Visa currently works with 30 European issuers to enable AI agents to make transactions on behalf of cardholders. Names such as lastminute.com Frasers, BrickDepot and Cleverbridge are included.
An example using lastminute.com was presented at a roundtable hosted by Visa executives detailing trends and insights into Europe.
Present was also Principal European Economist Adolfo Laurneti as the roundtable delved into Europe’s success among geopolitical factors affecting the economy.
Albrecht Kiel, Group Country Manager at Visa, says that there is a high demand for an understanding of gen AI, as money is moving differently.
“We will continue to support competition, innovation and growth across the region for decades to come,” he says.
“That’s reflected in the €500m (US$570.66m) investment we announced recently that further demonstrates our long-term commitment for Europe.”
Visa Agentic Ready has been expanded to include merchants as the last piece of the puzzle for agentic transactions, demonstrating the brand’s commitment to AI in the commerce space.
This is enabled through Visa’s Trusted Agent Protocol and Agent Directory, which enables merchants to be able to recognise and work with verified agents across different environments and platforms.

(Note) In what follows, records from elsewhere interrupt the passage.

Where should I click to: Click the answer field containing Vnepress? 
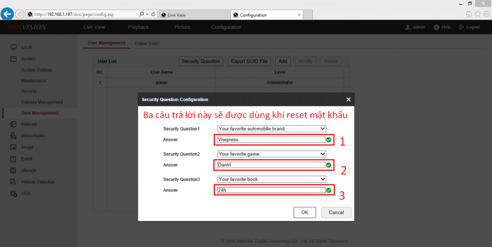tap(271, 140)
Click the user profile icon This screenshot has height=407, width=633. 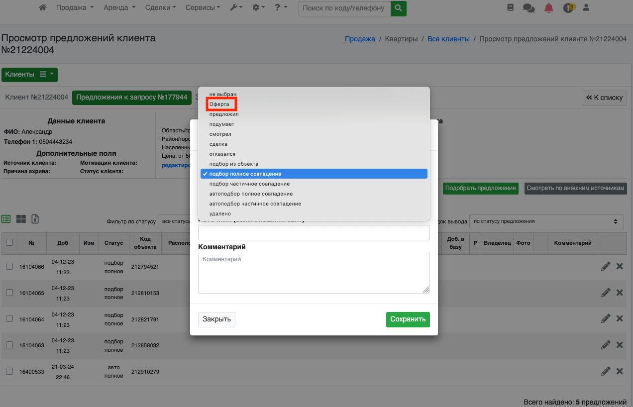coord(586,8)
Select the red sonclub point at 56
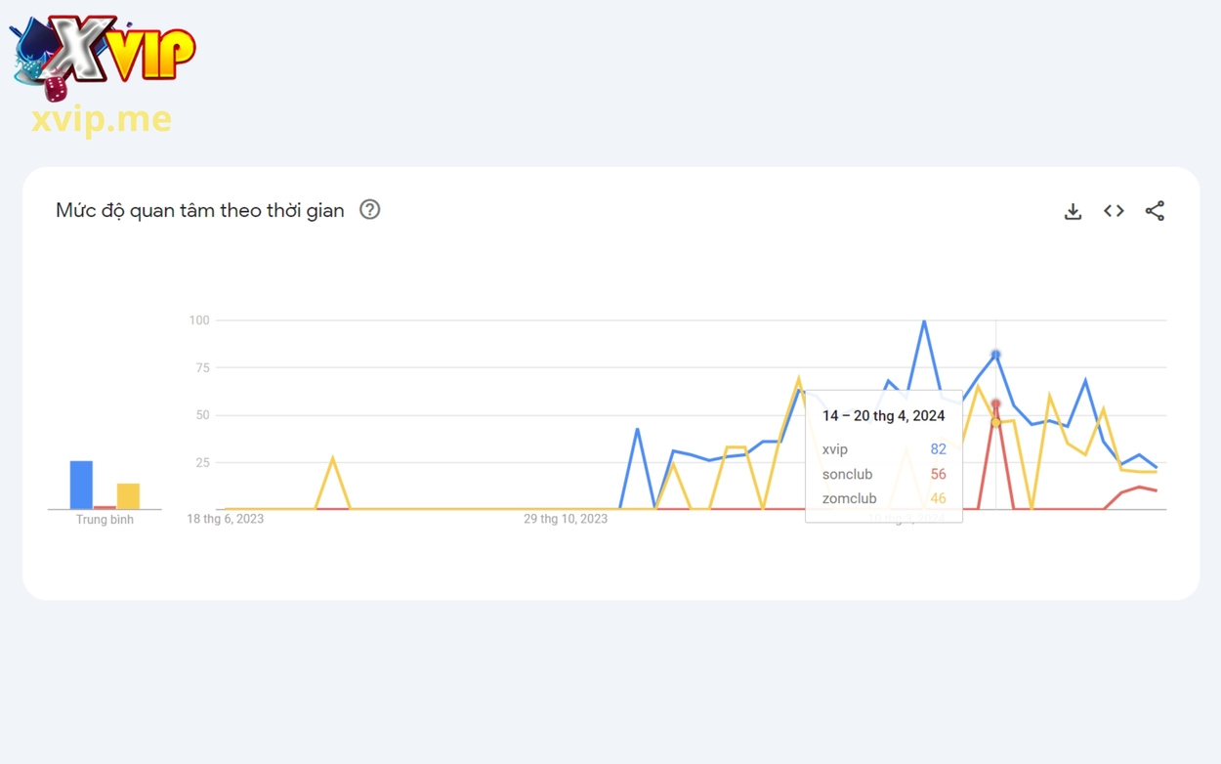 (995, 403)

The giant is working with other trusted names such as Cloudflare and Akamai to embed capabilities at scale on merchant websites.
“We’re now seeing AI agents buy on behalf of people directly with independent merchants,” says Mathieu Altwegg, Head of Product and Solutions at Visa Europe.

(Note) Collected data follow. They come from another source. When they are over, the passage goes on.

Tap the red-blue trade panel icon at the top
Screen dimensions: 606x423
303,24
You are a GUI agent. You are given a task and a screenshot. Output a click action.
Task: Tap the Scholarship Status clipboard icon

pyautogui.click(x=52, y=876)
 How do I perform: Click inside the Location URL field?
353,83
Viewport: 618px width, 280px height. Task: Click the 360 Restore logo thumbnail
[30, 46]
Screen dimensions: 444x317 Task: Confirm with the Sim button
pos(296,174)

“The next step is to scale this by bringing the whole ecosystem together – from standards and infrastructure to partners and enablers – with trust built in from the start.
“It’s the same approach we took to scale contactless and it’s how this next wave of commerce will take shape.”
Authentication happens via Visa’s Payment Passkeys, which keeps the user fully in control of payments made via AI Agent by ensuring a securely authorised transaction that is directly linked to a verified user and their explicit instruction.
These models are live, and the company says this will enable agentic commerce to scale across Europe. The model is also extended to B2B payments scenarios which hopes to bring more efficiency to the table.